The UK has undergone an extremely alarming series of events in the past few weeks and months, suggesting that our society is beginning to fragment. First, the London mayoral campaign illustrated the extent to which a political candidate could initiate a smear campaign and try to swoon those with anti-Muslim prejudice in order to secure a shameless victory. Realistically, in a city that is so multicultural, a tactic like that was simply going to fail from the start. Nevertheless, the fact that much of the rhetoric that was employed during the campaign was deemed legitimate should be of some cause for concern.
Then there is the tragic murder of Jo Cox MP at the hands of Thomas Mair, a 51-year-old white British man, who is being charged under terrorism protocols. As the news about Cox’s murder was breaking and the identity was not known, Muslims all across Britain were already praying and hoping that the perpetrator would not turn out to be a Muslim. When it transpired that the killer had shouted something along the lines of “Britain First” many found themselves in the strange position of mourning the death of a principled MP, whilst simultaneously breathing a sigh of relief.
Nevertheless, although this vile and horrendous act appeared in the first instance to be the case of a ‘lone and mentally ill person’, these events cannot be separated from a growing problem within British society; the increasing grievances of the white working classes. For too long the government has ignored the plight of the white working classes living outside of London and the EU referendum has finally offered them the opportunity for them to air their grievances.
Indeed, this was clearly reflected by the result of the referendum. A 48% for ‘Remain’ and 52% for ‘Brexit’ is evidence of a society that stands clearly divided as to how the country should progress, or in the case of ‘Brexit’, regress. Aside from the economic uncertainty and indecisiveness as to when the government will trigger Article 50 of the Lisbon Treaty, the ‘Brexit’ has become the apotheosis of what could potentially be the start of a deeply divided society.
A deeply divided society has traditionally been defined as one where violence or the threat of violence keeps it divided and minority groups suffer from political and social marginality through unfair and unbalanced policing. In short, it is one where the country cannot create a cohesive and workable society due to salient differences and accumulated grievances.
If anyone in Britain sincerely believes that the country’s social fabric does not have any fault lines emerging, the referendum should remove all doubt. Since announcing the result, there appears to have been an exponential increase in the number of cases where people have shouted racial slurs against anyone who ostensibly looks foreign. For example, an individual shouted to an Asian woman that: “We’ve got our country back” and “Today is the day we start to get rid of the likes of you”; graffiti and cards reading “no more Polish vermin”; and the daughter of a professor, who happens to be Muslim, being cornered by a group of men shouting, “Get out, we voted leave”.

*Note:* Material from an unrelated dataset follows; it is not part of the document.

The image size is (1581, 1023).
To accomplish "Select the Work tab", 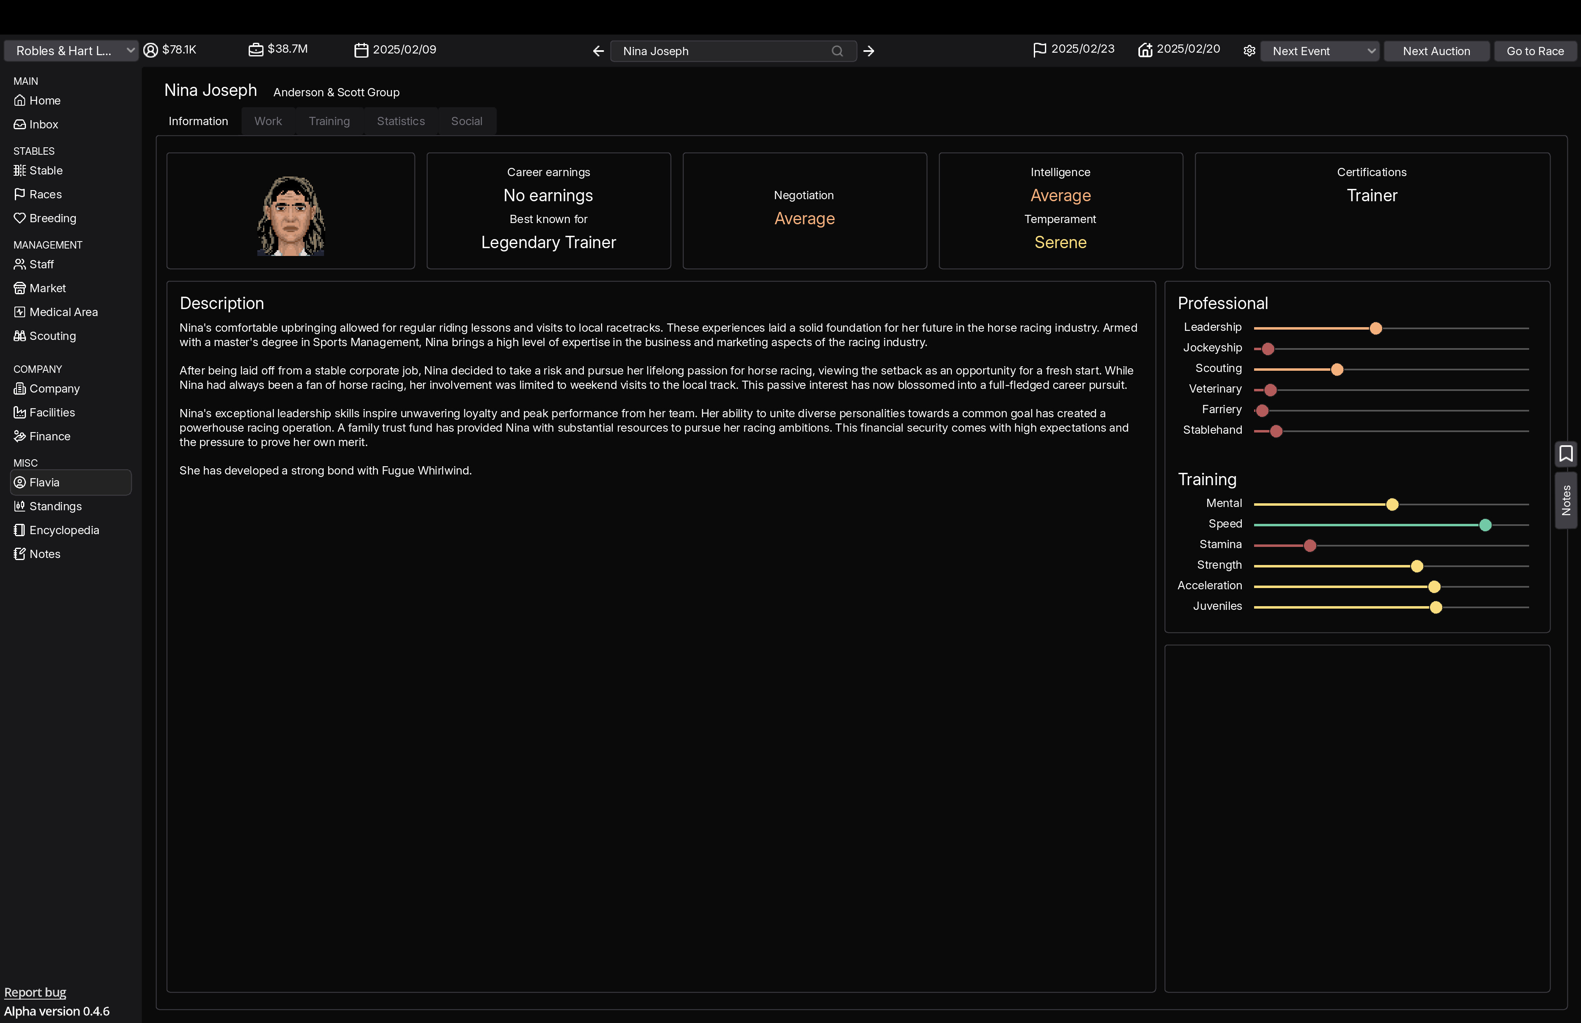I will pos(268,121).
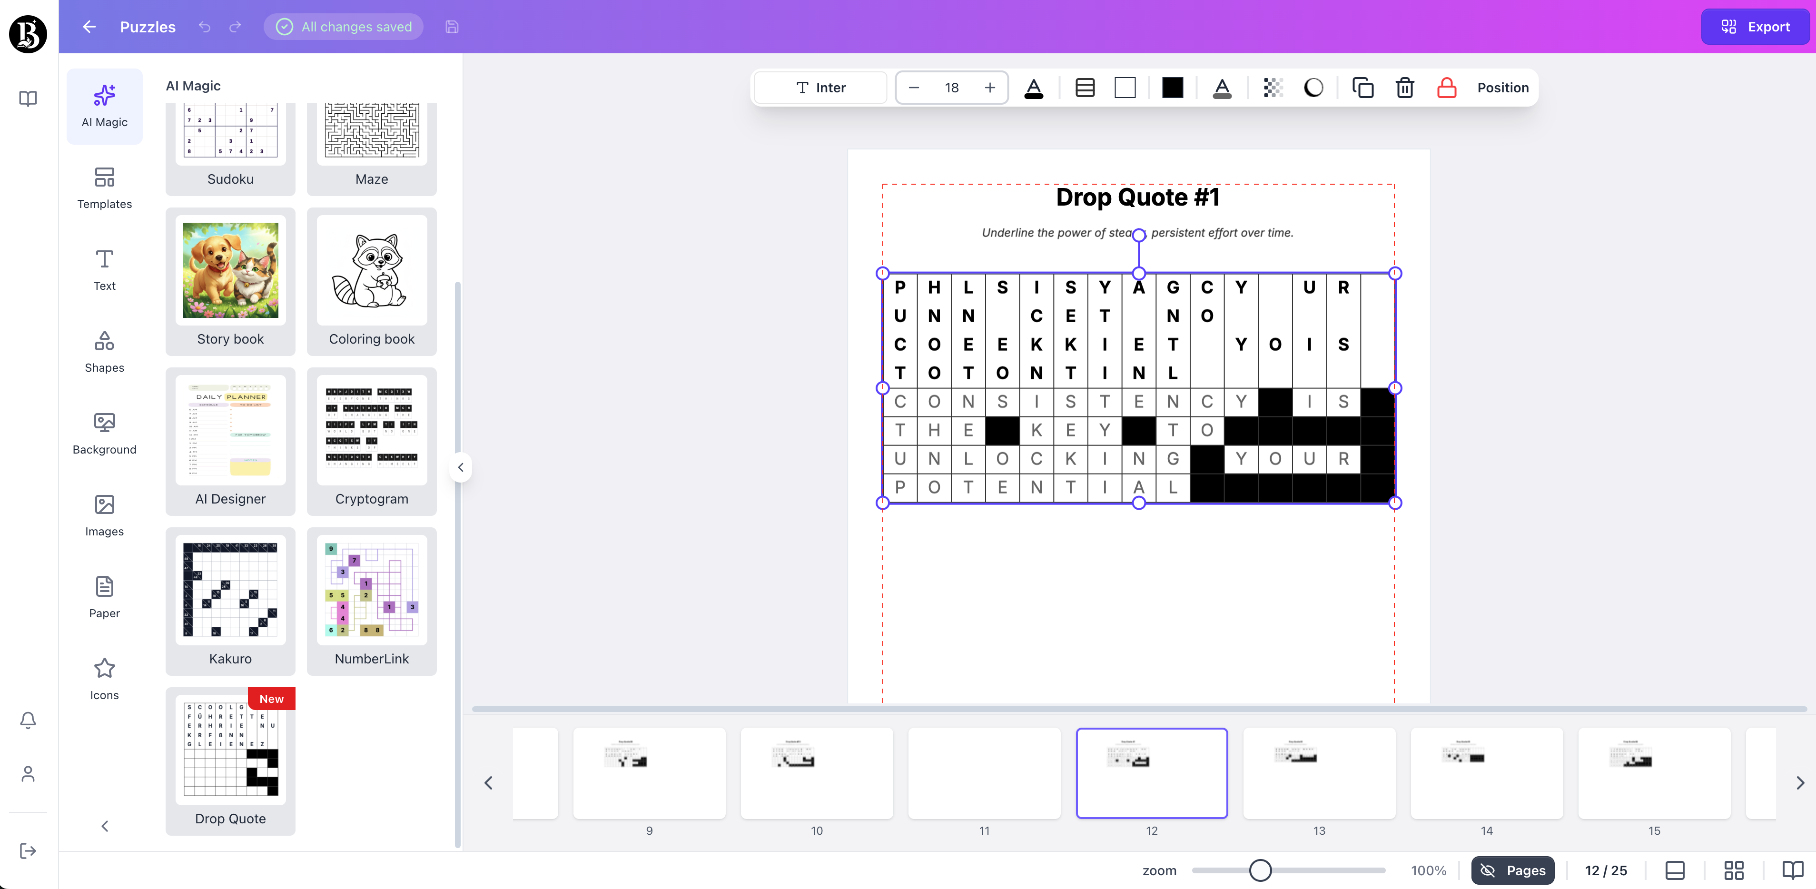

This form of conduct is deeply troubling. Not least because it has in practice, legitimised and allowed racism and xenophobia to go unchecked. In other words, inciting racial and religious hatred has become the modus operandi for not all, but many ‘Brexit’ supporters.
However, we need to understand that this response is a result mixing miscalculated political, economic, and cultural components throughout the past decade, leading to the outcome that we are witnessing today. Economically, austerity through the application of trickle-down economic policies, cuts in central government support to local government and a deregulated labour market have gradually eroded the confidence of working and middle class folk beyond the metropolis. There is a lack of economic convergence across the United Kingdom and the fact that Scotland and Northern Ireland chose to remain goes to show how difficult it will be to unite the nations together for a post-Brexit plan.

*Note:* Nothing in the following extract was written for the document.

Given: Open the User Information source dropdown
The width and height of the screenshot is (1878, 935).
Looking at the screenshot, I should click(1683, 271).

Politically, six years of Conservative dominated rule eroded the creativity of the Labour party. The latter must now decide whether it will fulfil Corbyn’s mandate and return to Labour’s old values, or stick to being a party that is out of touch with its core voters outside of London. Either way, it has missed the opportunity to land a heavy hit on the incumbent government and it looks like it will take years for Labour to regain its charm. A deeply divided society requires an unstable government and so far ‘Brexit’ has left both parties highly distraught.
Culturally, the inability of a predominantly white working class acclimatising to an influx of people of different nationalities was greatly overlooked. This segment of the population, accustomed to a particular way of life, yearns for the comeback of a British culture and identity. As things stand, there is no concrete grasp as to what constitutes British identity or culture; nevertheless, this void is currently being filled by attacking the ‘other’ – a natural phenomenon of accumulated grievances over the years that have finally reached a tipping point.
We should realise, within the comforts of the city-state that is London, how ignorant and out of touch many have become with the rest of the nation and its concerns. It has opened the door to a nasty divisive form of politics where people have normalised the scapegoating of immigrants and not Government. We have experienced the killing of a female politician, communities being targeted because of the colour of their skin and their religion, a hopeless Government with no post-Brexit plan and no competent challenger to put it in its place, and a far-right that is now more confident than ever before. The environment is unfortunately ripe for a deeply divided society; as things stand, it is just a matter of time. More than ever, our country is in need of strong leadership to help us navigate through these challenging times.